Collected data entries
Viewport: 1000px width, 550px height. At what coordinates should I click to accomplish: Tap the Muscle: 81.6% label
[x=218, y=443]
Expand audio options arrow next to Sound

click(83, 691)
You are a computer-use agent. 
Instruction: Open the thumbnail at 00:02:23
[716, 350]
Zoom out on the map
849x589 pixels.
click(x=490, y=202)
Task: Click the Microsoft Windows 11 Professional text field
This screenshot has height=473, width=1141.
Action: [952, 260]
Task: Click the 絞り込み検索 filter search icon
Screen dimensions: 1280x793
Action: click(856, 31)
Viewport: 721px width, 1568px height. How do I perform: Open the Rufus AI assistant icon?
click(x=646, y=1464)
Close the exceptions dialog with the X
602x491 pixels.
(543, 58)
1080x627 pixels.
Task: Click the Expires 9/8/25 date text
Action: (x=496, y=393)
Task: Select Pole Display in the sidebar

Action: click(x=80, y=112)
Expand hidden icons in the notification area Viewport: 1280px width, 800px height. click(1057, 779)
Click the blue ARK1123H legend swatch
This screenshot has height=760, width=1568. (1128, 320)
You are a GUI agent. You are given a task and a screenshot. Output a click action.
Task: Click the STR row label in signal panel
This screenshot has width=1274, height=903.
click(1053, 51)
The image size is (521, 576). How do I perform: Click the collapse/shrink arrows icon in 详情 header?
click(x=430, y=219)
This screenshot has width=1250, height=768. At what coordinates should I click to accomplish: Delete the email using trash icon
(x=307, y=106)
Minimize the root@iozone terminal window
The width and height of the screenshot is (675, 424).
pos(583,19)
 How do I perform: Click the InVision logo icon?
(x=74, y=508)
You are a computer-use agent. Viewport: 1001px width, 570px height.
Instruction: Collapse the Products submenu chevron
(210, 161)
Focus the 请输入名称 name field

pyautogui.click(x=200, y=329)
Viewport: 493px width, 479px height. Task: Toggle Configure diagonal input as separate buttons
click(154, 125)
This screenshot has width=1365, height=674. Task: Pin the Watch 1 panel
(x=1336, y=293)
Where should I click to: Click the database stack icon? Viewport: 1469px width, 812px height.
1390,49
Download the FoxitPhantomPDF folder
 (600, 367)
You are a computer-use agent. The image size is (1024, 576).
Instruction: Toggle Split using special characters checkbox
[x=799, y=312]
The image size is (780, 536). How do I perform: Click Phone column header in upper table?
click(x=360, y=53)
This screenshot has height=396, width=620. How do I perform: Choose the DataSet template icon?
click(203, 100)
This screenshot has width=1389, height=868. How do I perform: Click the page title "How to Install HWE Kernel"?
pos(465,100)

▶ **Your objective**: Every record is to be retyped exactly as given.

▶ **Task response**:
Viewport: 1000px width, 550px height. At what coordinates should I click to accomplish: Tap the Muscle: 81.6% label
[x=218, y=443]
Expand audio options arrow next to Sound

click(83, 691)
You are a computer-use agent. 
Instruction: Open the thumbnail at 00:02:23
[716, 350]
Zoom out on the map
849x589 pixels.
click(x=490, y=202)
Task: Click the Microsoft Windows 11 Professional text field
This screenshot has height=473, width=1141.
Action: [952, 260]
Task: Click the 絞り込み検索 filter search icon
Screen dimensions: 1280x793
Action: click(856, 31)
Viewport: 721px width, 1568px height. How do I perform: Open the Rufus AI assistant icon?
click(x=646, y=1464)
Close the exceptions dialog with the X
602x491 pixels.
(543, 58)
1080x627 pixels.
Task: Click the Expires 9/8/25 date text
Action: (x=496, y=393)
Task: Select Pole Display in the sidebar

Action: click(x=80, y=112)
Expand hidden icons in the notification area Viewport: 1280px width, 800px height. click(1057, 779)
Click the blue ARK1123H legend swatch
This screenshot has height=760, width=1568. (1128, 320)
You are a GUI agent. You are given a task and a screenshot. Output a click action.
Task: Click the STR row label in signal panel
This screenshot has width=1274, height=903.
click(1053, 51)
The image size is (521, 576). How do I perform: Click the collapse/shrink arrows icon in 详情 header?
click(x=430, y=219)
This screenshot has width=1250, height=768. At what coordinates should I click to accomplish: Delete the email using trash icon
(x=307, y=106)
Minimize the root@iozone terminal window
The width and height of the screenshot is (675, 424).
pos(583,19)
 How do I perform: Click the InVision logo icon?
(x=74, y=508)
You are a computer-use agent. Viewport: 1001px width, 570px height.
Instruction: Collapse the Products submenu chevron
(210, 161)
Focus the 请输入名称 name field

pyautogui.click(x=200, y=329)
Viewport: 493px width, 479px height. Task: Toggle Configure diagonal input as separate buttons
click(154, 125)
This screenshot has width=1365, height=674. Task: Pin the Watch 1 panel
(x=1336, y=293)
Where should I click to: Click the database stack icon? Viewport: 1469px width, 812px height.
1390,49
Download the FoxitPhantomPDF folder
 (600, 367)
You are a computer-use agent. The image size is (1024, 576).
Instruction: Toggle Split using special characters checkbox
[x=799, y=312]
The image size is (780, 536). How do I perform: Click Phone column header in upper table?
click(x=360, y=53)
This screenshot has height=396, width=620. How do I perform: Choose the DataSet template icon?
click(203, 100)
This screenshot has width=1389, height=868. How do I perform: Click the page title "How to Install HWE Kernel"?
pos(465,100)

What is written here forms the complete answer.